(TASK) Output nothing except the lines from the one containing "Open the font" through the final line of the data, both included, typed exactly, minus the pictures.

(INPUT MATERIAL)

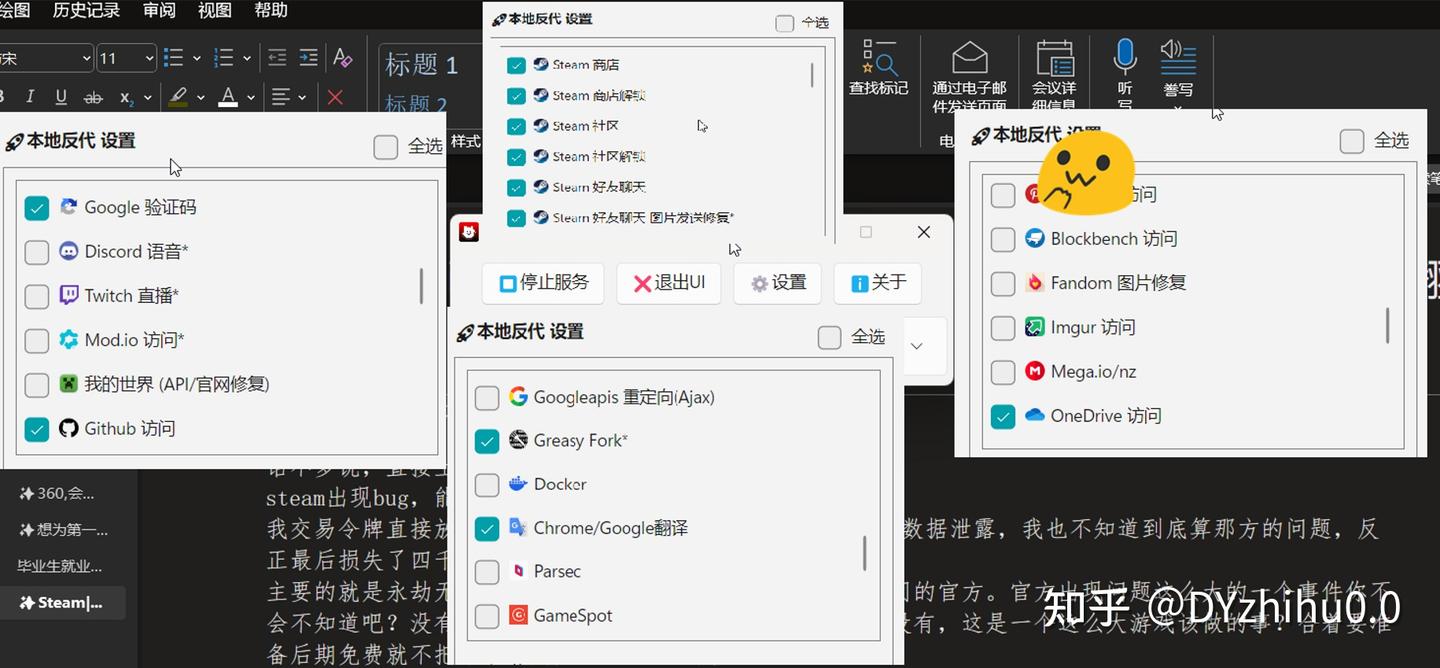Open the bullet list dropdown arrow
1440x668 pixels.
[197, 57]
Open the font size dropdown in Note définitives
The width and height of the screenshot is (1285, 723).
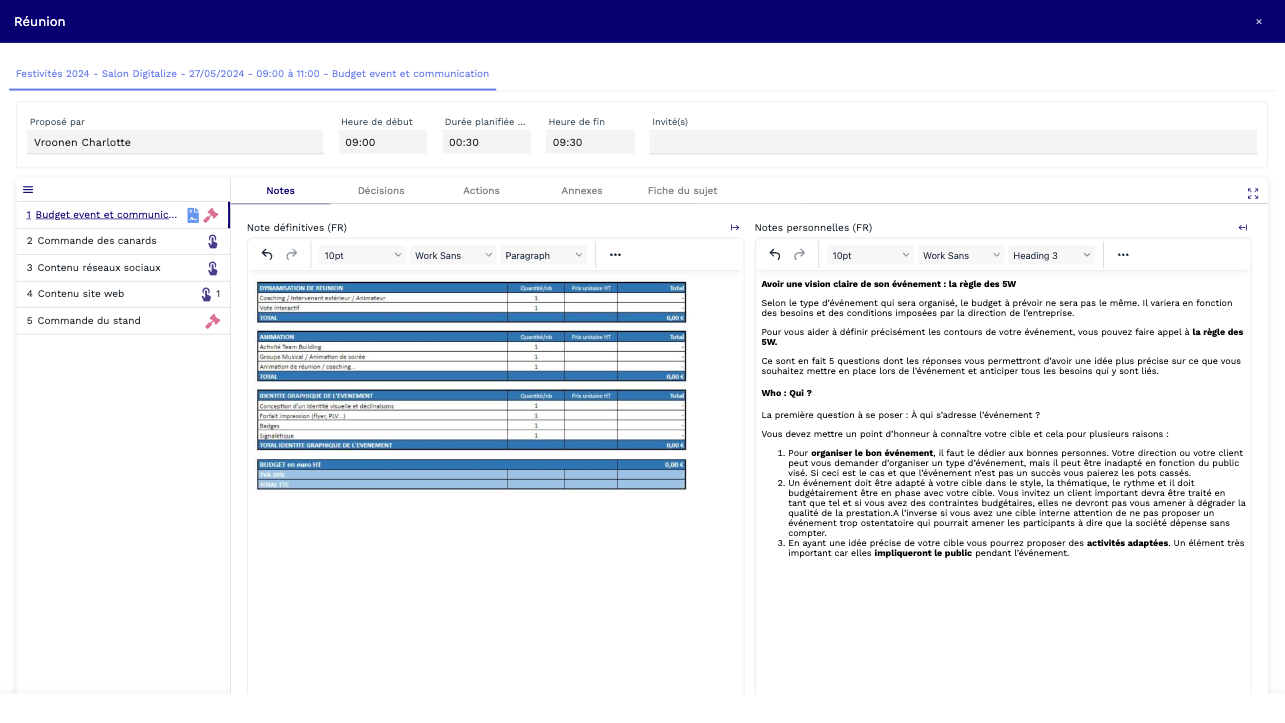click(361, 254)
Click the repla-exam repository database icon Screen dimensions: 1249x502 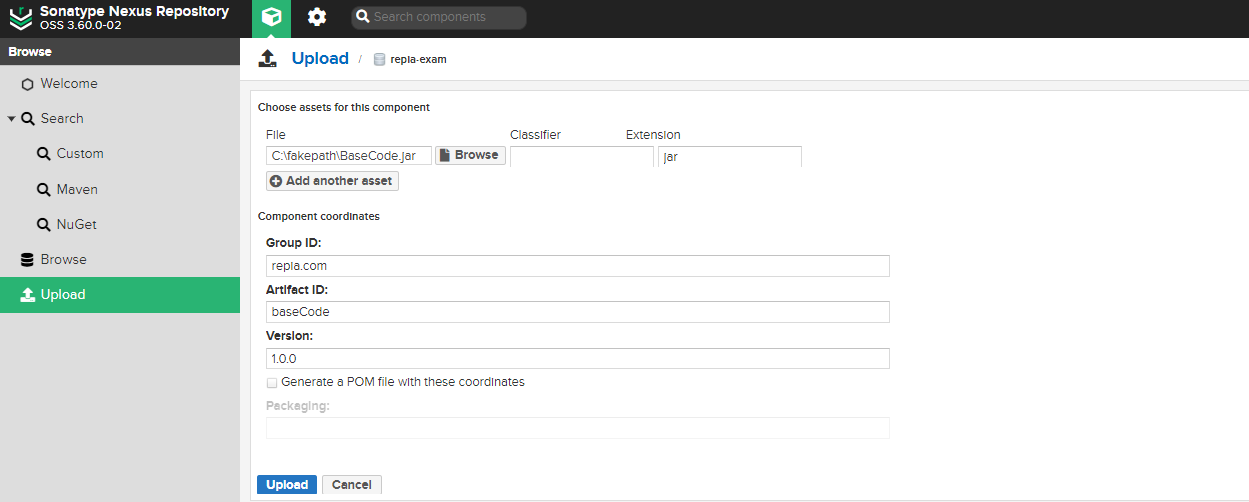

(End INPUT MATERIAL)

(ANSWER AREA)
Open the font size dropdown in Note définitives
The width and height of the screenshot is (1285, 723).
click(361, 254)
Click the repla-exam repository database icon Screen dimensions: 1249x502 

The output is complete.